EXERCISE DESCRIPTION: Copy every record exactly, and keep the pictures out.

Records excerpted from a collection
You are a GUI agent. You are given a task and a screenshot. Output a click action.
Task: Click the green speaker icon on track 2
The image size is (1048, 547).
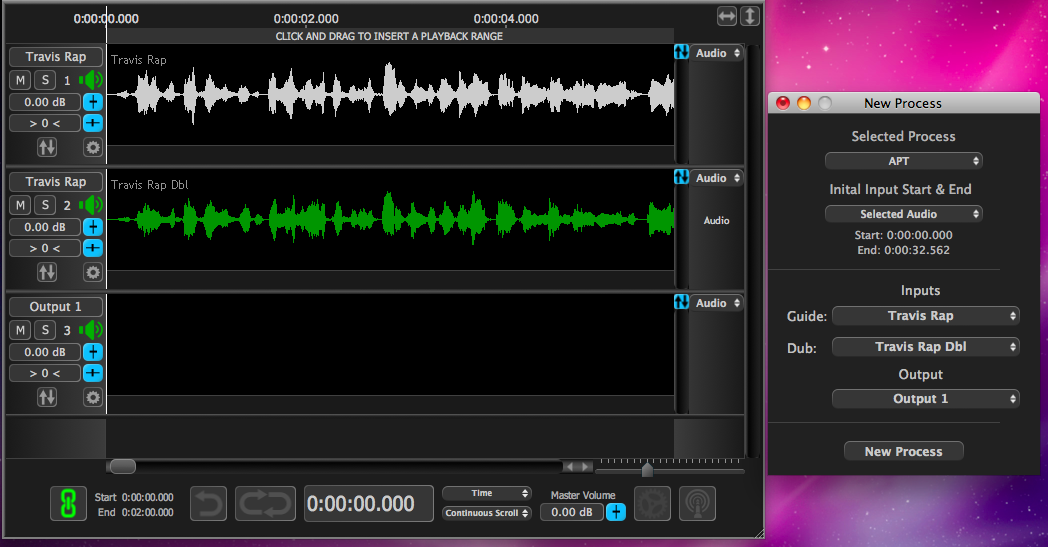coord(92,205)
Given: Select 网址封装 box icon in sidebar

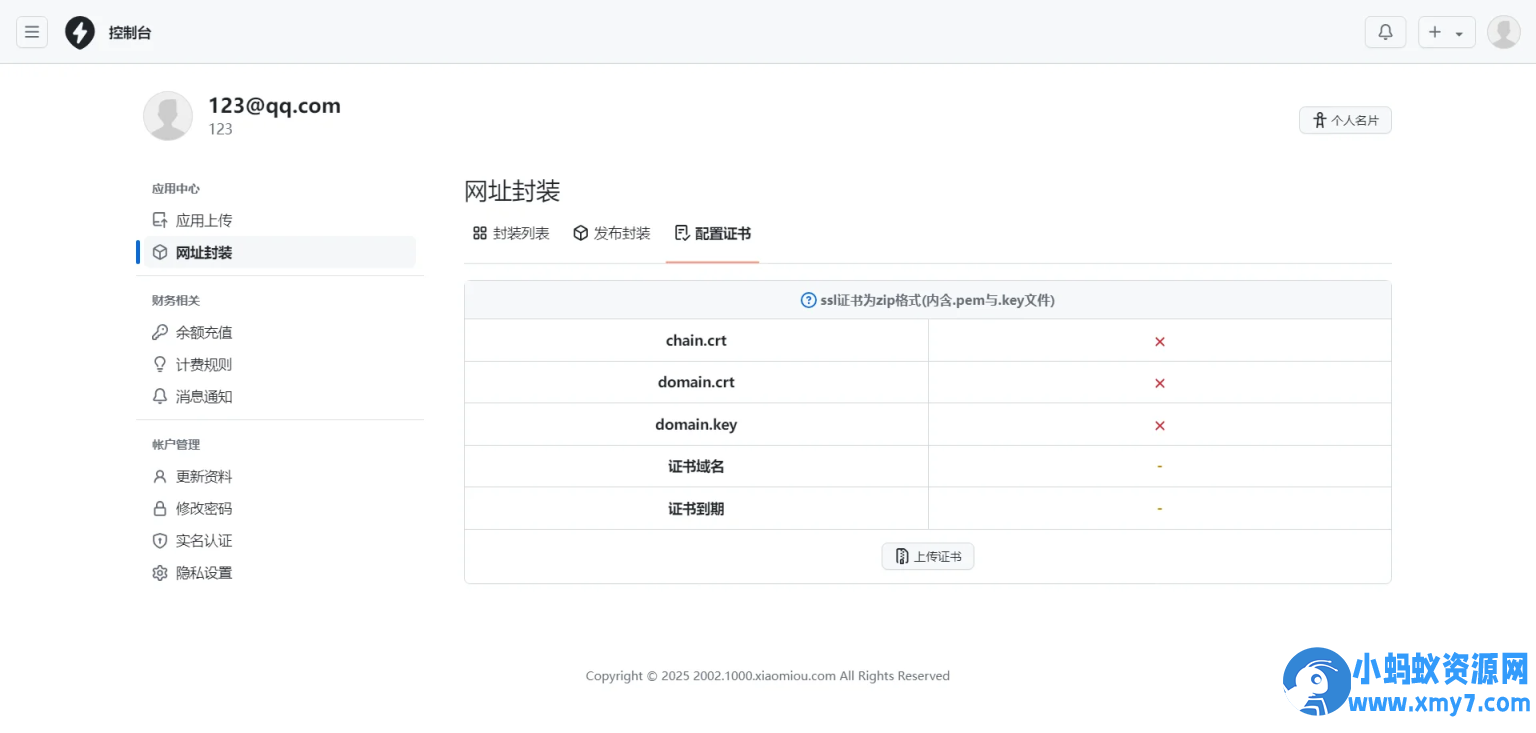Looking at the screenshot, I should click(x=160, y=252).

SOLUTION TO THIS PROBLEM:
You are a GUI agent. You are given a task and a screenshot. Output a click action.
Task: Click the green speaker icon on track 2
The image size is (1048, 547).
coord(92,205)
Given: Select 网址封装 box icon in sidebar

Looking at the screenshot, I should click(x=160, y=252).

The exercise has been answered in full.